## Assignment
Print the entries once more, unchanged.

#### Provided information ####

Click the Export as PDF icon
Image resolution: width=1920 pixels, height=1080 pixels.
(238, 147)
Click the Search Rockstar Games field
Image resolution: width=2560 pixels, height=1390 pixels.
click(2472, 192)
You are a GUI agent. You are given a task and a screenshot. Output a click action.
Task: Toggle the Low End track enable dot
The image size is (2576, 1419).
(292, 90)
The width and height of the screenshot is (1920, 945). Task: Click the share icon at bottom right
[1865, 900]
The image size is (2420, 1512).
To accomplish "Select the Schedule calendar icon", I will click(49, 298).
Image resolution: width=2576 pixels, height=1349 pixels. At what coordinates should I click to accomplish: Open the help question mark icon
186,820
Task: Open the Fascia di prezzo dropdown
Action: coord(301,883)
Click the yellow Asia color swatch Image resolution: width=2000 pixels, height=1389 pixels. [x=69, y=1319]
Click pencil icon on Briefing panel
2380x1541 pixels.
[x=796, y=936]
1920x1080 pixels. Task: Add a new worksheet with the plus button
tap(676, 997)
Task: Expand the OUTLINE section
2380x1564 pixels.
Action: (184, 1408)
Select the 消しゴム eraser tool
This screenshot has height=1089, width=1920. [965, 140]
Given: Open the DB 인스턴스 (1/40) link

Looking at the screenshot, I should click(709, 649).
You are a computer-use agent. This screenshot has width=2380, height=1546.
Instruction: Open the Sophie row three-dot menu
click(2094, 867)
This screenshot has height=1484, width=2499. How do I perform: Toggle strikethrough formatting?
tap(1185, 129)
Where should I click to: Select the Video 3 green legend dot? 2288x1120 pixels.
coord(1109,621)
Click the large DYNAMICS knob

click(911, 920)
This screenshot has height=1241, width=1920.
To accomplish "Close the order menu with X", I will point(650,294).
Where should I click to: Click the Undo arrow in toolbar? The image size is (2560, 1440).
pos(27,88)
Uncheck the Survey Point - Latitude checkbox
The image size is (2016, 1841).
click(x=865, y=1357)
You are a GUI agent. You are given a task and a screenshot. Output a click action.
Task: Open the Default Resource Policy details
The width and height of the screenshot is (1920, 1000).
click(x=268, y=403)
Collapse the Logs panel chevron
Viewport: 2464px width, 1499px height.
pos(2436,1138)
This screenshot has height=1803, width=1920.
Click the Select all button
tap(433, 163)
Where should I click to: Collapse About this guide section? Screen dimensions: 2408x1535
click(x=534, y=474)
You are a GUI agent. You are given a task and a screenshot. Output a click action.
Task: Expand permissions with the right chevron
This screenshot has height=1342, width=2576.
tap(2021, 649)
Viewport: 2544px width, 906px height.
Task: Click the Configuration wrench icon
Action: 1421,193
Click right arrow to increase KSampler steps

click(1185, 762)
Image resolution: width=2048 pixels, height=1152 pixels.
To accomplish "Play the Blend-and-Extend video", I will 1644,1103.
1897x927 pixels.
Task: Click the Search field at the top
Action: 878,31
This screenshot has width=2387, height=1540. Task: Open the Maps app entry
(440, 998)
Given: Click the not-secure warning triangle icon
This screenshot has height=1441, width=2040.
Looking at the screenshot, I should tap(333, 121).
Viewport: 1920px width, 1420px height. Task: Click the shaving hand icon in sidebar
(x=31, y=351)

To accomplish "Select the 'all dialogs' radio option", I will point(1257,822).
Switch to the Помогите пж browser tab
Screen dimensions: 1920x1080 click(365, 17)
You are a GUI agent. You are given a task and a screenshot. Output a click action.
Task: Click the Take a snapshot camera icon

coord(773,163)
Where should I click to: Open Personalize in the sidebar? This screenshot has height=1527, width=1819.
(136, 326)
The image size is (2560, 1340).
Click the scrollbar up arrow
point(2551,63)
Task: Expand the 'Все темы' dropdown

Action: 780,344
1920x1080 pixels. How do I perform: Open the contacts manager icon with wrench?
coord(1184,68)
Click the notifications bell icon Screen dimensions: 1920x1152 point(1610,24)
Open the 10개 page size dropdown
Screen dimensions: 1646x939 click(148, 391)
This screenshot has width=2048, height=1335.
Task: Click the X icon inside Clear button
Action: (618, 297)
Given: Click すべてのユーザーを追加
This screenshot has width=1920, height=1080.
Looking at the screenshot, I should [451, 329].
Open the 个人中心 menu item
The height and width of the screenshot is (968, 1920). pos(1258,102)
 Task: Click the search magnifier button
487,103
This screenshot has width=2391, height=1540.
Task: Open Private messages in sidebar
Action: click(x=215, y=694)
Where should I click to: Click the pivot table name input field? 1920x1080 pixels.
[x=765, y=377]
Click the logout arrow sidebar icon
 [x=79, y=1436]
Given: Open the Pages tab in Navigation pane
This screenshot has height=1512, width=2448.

####

## Solution to this task
Click the Export as PDF icon
Image resolution: width=1920 pixels, height=1080 pixels.
(238, 147)
Click the Search Rockstar Games field
Image resolution: width=2560 pixels, height=1390 pixels.
click(2472, 192)
You are a GUI agent. You are given a task and a screenshot. Output a click action.
Task: Toggle the Low End track enable dot
The image size is (2576, 1419).
(292, 90)
The width and height of the screenshot is (1920, 945). Task: Click the share icon at bottom right
[1865, 900]
The image size is (2420, 1512).
To accomplish "Select the Schedule calendar icon", I will click(49, 298).
Image resolution: width=2576 pixels, height=1349 pixels. At what coordinates should I click to accomplish: Open the help question mark icon
186,820
Task: Open the Fascia di prezzo dropdown
Action: coord(301,883)
Click the yellow Asia color swatch Image resolution: width=2000 pixels, height=1389 pixels. [x=69, y=1319]
Click pencil icon on Briefing panel
2380x1541 pixels.
[x=796, y=936]
1920x1080 pixels. Task: Add a new worksheet with the plus button
tap(676, 997)
Task: Expand the OUTLINE section
2380x1564 pixels.
Action: (184, 1408)
Select the 消しゴム eraser tool
This screenshot has height=1089, width=1920. [965, 140]
Given: Open the DB 인스턴스 (1/40) link

Looking at the screenshot, I should click(709, 649).
You are a computer-use agent. This screenshot has width=2380, height=1546.
Instruction: Open the Sophie row three-dot menu
click(2094, 867)
This screenshot has height=1484, width=2499. How do I perform: Toggle strikethrough formatting?
tap(1185, 129)
Where should I click to: Select the Video 3 green legend dot? 2288x1120 pixels.
coord(1109,621)
Click the large DYNAMICS knob

click(911, 920)
This screenshot has height=1241, width=1920.
To accomplish "Close the order menu with X", I will point(650,294).
Where should I click to: Click the Undo arrow in toolbar? The image size is (2560, 1440).
pos(27,88)
Uncheck the Survey Point - Latitude checkbox
The image size is (2016, 1841).
click(x=865, y=1357)
You are a GUI agent. You are given a task and a screenshot. Output a click action.
Task: Open the Default Resource Policy details
The width and height of the screenshot is (1920, 1000).
click(x=268, y=403)
Collapse the Logs panel chevron
Viewport: 2464px width, 1499px height.
pos(2436,1138)
This screenshot has height=1803, width=1920.
Click the Select all button
tap(433, 163)
Where should I click to: Collapse About this guide section? Screen dimensions: 2408x1535
click(x=534, y=474)
You are a GUI agent. You are given a task and a screenshot. Output a click action.
Task: Expand permissions with the right chevron
This screenshot has height=1342, width=2576.
tap(2021, 649)
Viewport: 2544px width, 906px height.
Task: Click the Configuration wrench icon
Action: 1421,193
Click right arrow to increase KSampler steps

click(1185, 762)
Image resolution: width=2048 pixels, height=1152 pixels.
To accomplish "Play the Blend-and-Extend video", I will 1644,1103.
1897x927 pixels.
Task: Click the Search field at the top
Action: 878,31
This screenshot has width=2387, height=1540. Task: Open the Maps app entry
(440, 998)
Given: Click the not-secure warning triangle icon
This screenshot has height=1441, width=2040.
Looking at the screenshot, I should tap(333, 121).
Viewport: 1920px width, 1420px height. Task: Click the shaving hand icon in sidebar
(x=31, y=351)

To accomplish "Select the 'all dialogs' radio option", I will point(1257,822).
Switch to the Помогите пж browser tab
Screen dimensions: 1920x1080 click(365, 17)
You are a GUI agent. You are given a task and a screenshot. Output a click action.
Task: Click the Take a snapshot camera icon

coord(773,163)
Where should I click to: Open Personalize in the sidebar? This screenshot has height=1527, width=1819.
(136, 326)
The image size is (2560, 1340).
Click the scrollbar up arrow
point(2551,63)
Task: Expand the 'Все темы' dropdown

Action: 780,344
1920x1080 pixels. How do I perform: Open the contacts manager icon with wrench?
coord(1184,68)
Click the notifications bell icon Screen dimensions: 1920x1152 point(1610,24)
Open the 10개 page size dropdown
Screen dimensions: 1646x939 click(148, 391)
This screenshot has width=2048, height=1335.
Task: Click the X icon inside Clear button
Action: (618, 297)
Given: Click すべてのユーザーを追加
This screenshot has width=1920, height=1080.
Looking at the screenshot, I should [451, 329].
Open the 个人中心 menu item
The height and width of the screenshot is (968, 1920). pos(1258,102)
 Task: Click the search magnifier button
487,103
This screenshot has width=2391, height=1540.
Task: Open Private messages in sidebar
Action: click(x=215, y=694)
Where should I click to: Click the pivot table name input field? 1920x1080 pixels.
[x=765, y=377]
Click the logout arrow sidebar icon
 [x=79, y=1436]
Given: Open the Pages tab in Navigation pane
This screenshot has height=1512, width=2448.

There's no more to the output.